# AC Blower Motor noise 2010 Rogue



## cmgrdh (May 22, 2016)

Hello, went to Dealer for "free lifetime oil change" and came away with a terribly noisy AC fan. Noise gets worse as you increase the fan speed. I advised Dealer over the phone of noise and was told "it's probably just a leaf stuck, come back and we'll take care of it." I returned to dealer 2 days later for the repair and was then informed it's a 3 hour job so I will need to return another day because they are closing in an hour. I had the AC on high while driving to Dealer for the oil change and it did NOT make this noise and informed Dealer of this. Dealer's reply was that performing the oil change would not cause this noise. My questions are: does it really take 3 hours to accomplish this? What are the possible causes for the noise? I find it too much of a coincidence that the fan was fine before oil change and immediately upon leaving Dealer I have a problem??! Thank you for the answer/advice. C


----------



## quadraria10 (Jul 6, 2010)

The nissan blower fans to the best of my knowledge are a bit notorious for developing problems. At least with our X trails, when it starts to make jackhammer sounds intermittently it means the motor is on the way out and either needs a fix or replacement. It is to be found in your blower motor assembly which is behind the dash and which needs to be removed for the motor to be taken out. Usually the claim is you need to replace the motor. In my case I replaced the spindle bushings with sealed bearings, which some Russian guy came up with a number of years ago, and it did fix my problem. Its been bit over 3 years now since I took it all apart, and its still working fine. You may want to look into this for the Rogue as its a very similar set up. And there is no connection between this problem and an oil change, its pure coincidence.


----------



## cmgrdh (May 22, 2016)

Thank you, quadraria10, for the suggestion of sealed bearings...I will look into it.


----------

▶ TASK LIST
1. In the blower motor thread, what did quadraria10 replace the spindle bushings with?
2. Translate this sentence from the blower motor thread into Spanish: "Noise gets worse as you increase the fan speed."

▶ ENTRIES SUPPLIED
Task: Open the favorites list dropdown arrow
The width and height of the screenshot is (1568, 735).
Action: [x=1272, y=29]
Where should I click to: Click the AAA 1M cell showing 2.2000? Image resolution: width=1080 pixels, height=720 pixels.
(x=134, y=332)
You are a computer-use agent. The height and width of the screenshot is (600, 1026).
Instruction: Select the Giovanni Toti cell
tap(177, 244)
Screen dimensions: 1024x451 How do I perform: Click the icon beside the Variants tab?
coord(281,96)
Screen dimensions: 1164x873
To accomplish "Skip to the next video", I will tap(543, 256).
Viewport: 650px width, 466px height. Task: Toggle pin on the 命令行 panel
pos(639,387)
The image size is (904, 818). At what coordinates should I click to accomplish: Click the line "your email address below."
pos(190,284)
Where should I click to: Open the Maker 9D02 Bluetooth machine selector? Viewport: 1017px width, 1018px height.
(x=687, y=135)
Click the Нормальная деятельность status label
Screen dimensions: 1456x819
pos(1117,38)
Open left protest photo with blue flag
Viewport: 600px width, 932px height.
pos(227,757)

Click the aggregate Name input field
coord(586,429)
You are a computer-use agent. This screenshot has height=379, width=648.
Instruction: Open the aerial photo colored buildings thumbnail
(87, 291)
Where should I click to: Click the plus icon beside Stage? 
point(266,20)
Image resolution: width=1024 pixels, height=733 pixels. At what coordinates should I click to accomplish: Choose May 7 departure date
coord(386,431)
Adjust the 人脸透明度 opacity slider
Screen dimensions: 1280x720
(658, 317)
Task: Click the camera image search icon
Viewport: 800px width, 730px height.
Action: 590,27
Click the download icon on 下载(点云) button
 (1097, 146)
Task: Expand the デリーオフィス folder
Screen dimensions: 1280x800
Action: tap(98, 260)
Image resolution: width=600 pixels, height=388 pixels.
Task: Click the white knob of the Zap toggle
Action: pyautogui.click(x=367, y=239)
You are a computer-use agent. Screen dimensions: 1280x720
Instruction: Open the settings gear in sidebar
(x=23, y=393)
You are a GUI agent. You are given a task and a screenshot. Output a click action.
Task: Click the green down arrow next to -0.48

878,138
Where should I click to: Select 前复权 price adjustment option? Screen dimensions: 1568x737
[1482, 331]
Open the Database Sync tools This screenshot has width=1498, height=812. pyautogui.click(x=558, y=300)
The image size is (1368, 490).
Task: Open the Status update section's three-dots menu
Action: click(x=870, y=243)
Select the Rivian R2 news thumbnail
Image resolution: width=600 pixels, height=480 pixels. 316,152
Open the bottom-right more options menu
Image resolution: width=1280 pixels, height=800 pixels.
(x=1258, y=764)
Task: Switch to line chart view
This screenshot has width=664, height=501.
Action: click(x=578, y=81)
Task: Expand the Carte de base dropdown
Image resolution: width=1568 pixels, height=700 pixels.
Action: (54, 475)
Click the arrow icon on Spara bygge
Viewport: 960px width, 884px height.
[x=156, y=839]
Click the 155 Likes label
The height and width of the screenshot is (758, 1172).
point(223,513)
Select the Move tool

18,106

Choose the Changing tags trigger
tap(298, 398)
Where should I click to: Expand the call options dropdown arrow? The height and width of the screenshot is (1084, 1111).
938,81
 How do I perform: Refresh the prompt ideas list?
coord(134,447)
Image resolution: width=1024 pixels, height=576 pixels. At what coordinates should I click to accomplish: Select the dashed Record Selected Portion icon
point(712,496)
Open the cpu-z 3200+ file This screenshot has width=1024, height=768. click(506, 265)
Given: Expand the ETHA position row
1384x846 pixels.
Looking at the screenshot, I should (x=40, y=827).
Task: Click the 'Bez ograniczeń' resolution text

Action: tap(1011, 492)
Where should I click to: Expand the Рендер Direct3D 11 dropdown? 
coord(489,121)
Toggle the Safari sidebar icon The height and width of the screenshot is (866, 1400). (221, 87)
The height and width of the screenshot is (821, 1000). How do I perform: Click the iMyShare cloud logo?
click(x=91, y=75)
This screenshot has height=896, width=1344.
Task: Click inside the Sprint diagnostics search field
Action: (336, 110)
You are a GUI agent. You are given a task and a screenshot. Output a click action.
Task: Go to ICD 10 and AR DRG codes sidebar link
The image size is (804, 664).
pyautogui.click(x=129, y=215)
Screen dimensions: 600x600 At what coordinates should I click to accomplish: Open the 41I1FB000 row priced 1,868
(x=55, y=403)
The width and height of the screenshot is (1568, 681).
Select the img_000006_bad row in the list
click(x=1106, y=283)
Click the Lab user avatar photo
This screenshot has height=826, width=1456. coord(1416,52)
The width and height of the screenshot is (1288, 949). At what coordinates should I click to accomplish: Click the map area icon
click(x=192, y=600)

▶ TASK-BY-TASK SOLUTIONS
1. Sealed bearings.

2. El ruido empeora a medida que aumenta la velocidad del ventilador.